# [Task]
Could you write out, word for word, only the lines from the one containing "The width and height of the screenshot is (700, 428)." through the last line of the data below?

┌─ Data extracts

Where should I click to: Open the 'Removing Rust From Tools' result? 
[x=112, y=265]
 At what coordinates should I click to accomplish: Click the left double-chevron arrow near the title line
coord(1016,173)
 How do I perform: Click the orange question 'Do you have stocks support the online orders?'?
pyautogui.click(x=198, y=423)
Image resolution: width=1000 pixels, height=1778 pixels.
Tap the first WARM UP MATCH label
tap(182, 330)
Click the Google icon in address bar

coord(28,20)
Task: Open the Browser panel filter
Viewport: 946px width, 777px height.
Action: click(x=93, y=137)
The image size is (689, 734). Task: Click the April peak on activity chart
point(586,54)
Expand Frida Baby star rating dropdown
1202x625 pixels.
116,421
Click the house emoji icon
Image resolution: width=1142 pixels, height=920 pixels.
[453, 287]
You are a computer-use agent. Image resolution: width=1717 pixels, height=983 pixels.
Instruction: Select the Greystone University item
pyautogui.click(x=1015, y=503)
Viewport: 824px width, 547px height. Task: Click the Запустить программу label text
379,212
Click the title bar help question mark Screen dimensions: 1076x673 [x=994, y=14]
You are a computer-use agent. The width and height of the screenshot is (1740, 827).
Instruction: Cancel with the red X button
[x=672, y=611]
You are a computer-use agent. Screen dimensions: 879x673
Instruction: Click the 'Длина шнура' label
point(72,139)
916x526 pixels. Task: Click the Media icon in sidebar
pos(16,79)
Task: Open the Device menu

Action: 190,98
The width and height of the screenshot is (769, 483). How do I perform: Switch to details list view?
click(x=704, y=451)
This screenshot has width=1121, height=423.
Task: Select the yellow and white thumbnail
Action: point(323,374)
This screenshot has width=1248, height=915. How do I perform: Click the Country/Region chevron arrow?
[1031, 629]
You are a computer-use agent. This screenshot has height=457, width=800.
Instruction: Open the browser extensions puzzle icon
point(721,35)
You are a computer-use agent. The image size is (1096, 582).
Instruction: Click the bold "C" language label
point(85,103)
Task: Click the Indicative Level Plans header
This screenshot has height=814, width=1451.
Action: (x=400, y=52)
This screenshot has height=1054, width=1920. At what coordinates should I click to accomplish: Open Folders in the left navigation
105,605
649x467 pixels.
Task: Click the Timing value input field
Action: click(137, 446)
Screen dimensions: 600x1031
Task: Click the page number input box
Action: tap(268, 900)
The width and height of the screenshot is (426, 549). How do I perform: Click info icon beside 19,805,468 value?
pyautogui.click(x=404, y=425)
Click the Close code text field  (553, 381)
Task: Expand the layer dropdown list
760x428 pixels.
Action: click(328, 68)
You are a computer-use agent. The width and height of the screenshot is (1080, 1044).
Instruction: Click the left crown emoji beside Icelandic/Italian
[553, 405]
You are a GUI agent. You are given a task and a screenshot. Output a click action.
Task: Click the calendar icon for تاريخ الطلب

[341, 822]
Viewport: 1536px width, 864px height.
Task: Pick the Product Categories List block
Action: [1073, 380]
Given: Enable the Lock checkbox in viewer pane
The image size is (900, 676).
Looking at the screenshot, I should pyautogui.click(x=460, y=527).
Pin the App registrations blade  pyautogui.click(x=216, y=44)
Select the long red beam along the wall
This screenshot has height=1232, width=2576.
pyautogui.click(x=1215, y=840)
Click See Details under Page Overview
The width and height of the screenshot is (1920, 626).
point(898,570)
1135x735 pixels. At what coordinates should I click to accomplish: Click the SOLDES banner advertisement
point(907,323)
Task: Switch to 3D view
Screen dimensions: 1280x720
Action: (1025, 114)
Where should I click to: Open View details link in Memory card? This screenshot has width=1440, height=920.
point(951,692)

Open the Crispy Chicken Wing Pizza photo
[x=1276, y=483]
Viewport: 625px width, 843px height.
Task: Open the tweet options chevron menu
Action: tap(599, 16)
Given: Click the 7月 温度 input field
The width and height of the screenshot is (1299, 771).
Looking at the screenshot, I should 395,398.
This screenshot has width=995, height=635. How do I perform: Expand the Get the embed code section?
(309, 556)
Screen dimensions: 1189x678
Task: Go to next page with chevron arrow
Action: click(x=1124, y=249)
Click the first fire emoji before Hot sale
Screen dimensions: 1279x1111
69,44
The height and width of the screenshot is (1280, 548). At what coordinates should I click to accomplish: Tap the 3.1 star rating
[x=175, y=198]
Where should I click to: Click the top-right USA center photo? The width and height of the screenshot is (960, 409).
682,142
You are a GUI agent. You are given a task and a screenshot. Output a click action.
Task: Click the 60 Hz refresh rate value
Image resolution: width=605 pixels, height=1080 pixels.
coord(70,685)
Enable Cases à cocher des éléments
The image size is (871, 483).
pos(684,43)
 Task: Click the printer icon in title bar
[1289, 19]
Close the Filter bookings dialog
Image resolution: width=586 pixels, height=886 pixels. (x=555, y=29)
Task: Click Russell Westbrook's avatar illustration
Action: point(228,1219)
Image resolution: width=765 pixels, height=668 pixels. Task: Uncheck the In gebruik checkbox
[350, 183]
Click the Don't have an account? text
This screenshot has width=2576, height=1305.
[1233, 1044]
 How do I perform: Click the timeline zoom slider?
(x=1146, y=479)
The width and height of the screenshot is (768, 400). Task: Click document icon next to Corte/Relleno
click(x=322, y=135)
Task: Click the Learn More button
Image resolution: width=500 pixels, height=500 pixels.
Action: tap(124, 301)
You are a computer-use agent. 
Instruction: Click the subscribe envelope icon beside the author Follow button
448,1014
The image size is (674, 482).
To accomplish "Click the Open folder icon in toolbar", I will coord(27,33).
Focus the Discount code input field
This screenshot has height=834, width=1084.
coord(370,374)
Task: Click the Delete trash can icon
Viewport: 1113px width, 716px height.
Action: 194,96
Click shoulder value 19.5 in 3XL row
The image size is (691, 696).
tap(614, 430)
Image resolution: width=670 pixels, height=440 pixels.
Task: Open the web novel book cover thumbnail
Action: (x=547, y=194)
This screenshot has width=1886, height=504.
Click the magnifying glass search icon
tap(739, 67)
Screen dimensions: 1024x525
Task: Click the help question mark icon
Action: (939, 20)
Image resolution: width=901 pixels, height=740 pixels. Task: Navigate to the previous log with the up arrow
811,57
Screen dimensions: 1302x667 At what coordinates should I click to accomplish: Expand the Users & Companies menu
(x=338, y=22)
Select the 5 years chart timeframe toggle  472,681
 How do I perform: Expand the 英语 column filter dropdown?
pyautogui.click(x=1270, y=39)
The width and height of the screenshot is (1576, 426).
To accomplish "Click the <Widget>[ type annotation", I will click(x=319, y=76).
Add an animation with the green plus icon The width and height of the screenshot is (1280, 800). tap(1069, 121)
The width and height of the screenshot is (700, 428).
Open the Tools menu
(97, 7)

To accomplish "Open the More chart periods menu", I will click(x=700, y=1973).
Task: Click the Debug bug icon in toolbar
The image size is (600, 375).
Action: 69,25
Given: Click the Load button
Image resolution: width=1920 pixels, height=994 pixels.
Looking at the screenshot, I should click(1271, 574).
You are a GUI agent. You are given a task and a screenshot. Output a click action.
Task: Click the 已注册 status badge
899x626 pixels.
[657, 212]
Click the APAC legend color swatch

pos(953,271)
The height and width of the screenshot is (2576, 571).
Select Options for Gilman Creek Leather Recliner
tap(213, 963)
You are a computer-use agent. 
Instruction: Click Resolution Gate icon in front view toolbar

└─

# [Solution for this task]
The width and height of the screenshot is (700, 428).
Open the Tools menu
(97, 7)

To accomplish "Open the More chart periods menu", I will click(x=700, y=1973).
Task: Click the Debug bug icon in toolbar
The image size is (600, 375).
Action: 69,25
Given: Click the Load button
Image resolution: width=1920 pixels, height=994 pixels.
Looking at the screenshot, I should click(1271, 574).
You are a GUI agent. You are given a task and a screenshot. Output a click action.
Task: Click the 已注册 status badge
899x626 pixels.
[657, 212]
Click the APAC legend color swatch

pos(953,271)
The height and width of the screenshot is (2576, 571).
Select Options for Gilman Creek Leather Recliner
tap(213, 963)
You are a computer-use agent. 
Instruction: Click Resolution Gate icon in front view toolbar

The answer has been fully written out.